• _PARTS OF THE EXERCISE_:
[A] Answer each question about the letter on the aftermath of Princess Diana's death.
(i) From what city and on what date is the letter sent?
(ii) To whom is the letter addressed?
(iii) At what location were the Royals taking their traditional Scottish holiday?
[B] Write the next part of the letter on the aftermath of Princess Diana's death, starting after its final sentence.

• _SELECTED EXTRACT_:

An extract from The Queen is Dead:

London, 5 October 1997

Dearest Steven,

Greetings from the Kingdom of Diana.

I never thought I’d live to see a revolution in this country, but that’s almost what happened here after the Princess of Wales took a ride in a car driven by one of those Parisians who make you wonder why they bother painting white lines in the road. The famous stoic stiff upper lip of the English has quivered, cracked, and broken into public sobbing. And who has achieved all this? A bulimic, self-mutilating, manipulative blonde bimbo from a broken home.

After our own (black) Velvet Revolution, Princess Diana is the dead drama-queen of all our hearts.

OK, so I exaggerate a tad. But by sheer pressure of public outrage over their silence after Di’s death the Royals were forced to return to London early from their traditional Scottish holiday at Balmoral. In the British context it was as if they’d returned in a cart lined with straw and rotting vegetables.

Some records:
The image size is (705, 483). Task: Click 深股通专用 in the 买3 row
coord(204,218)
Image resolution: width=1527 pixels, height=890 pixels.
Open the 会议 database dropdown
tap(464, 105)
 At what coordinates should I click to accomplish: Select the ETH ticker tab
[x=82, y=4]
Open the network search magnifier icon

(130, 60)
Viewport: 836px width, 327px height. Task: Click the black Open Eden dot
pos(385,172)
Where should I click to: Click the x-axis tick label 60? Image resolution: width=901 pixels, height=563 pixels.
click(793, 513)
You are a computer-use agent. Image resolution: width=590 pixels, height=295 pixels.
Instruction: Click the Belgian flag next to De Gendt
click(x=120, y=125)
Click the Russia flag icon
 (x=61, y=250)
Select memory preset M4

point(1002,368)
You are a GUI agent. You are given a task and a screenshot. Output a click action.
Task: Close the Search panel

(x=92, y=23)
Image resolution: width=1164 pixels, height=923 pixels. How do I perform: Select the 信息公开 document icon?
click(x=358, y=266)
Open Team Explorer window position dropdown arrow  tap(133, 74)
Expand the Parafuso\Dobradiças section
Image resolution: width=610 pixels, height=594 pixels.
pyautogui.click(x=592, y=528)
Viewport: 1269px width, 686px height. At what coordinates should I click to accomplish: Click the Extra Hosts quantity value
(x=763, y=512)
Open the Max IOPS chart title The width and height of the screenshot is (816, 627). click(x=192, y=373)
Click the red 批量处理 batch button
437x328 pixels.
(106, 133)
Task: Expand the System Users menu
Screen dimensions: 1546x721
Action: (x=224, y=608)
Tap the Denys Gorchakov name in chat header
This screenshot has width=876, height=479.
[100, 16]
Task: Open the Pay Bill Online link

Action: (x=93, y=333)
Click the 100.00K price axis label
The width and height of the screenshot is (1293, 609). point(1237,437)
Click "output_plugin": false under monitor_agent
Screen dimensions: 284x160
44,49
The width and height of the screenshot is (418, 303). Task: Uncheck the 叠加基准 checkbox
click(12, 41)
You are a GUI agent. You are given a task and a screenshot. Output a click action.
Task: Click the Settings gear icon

• _ANSWERS TO THE EXERCISES_:
[A]
(i) London, 5 October 1997
(ii) Steven
(iii) Balmoral

[B]
I visited Kensington Palace, Di’s former royal residence, the Day After, escorted by my glamorous transexual friend (and former male stripper ‘Stud-U-Like’) Michelle and her male-to-male transsexual model friend Enzo (Pierre et Gilles have painted him, but this was an exercise in redundancy since the flesh-and-blood Enzo is so perfect, so airbrushed and colorized already – he’s post-production). Both Michelle and Enzo adored Di. They recognized a kindred spirit. But that didn’t stop Michelle joking, as we approached her former home, “It’s a good job she sold those frocks, otherwise William might have turned into a Norman Bates!”

Hundreds of candles guttered in the wind at the foot of the railings in front of the palace; thousands of bouquets of flowers and messages fluttered on the railings; an ocean of flowers in front of the gates gave off a shockingly strong smell of sweetness that filled the eerily silent air. A long, respectful procession of people clutching their own tributes inspecting those that had already been left shuffled past – giving murderous looks to Mich and Enzo who were kneeling in front of the candles singing, a la Madonna, ‘Life is a mys-ter-ry…‘.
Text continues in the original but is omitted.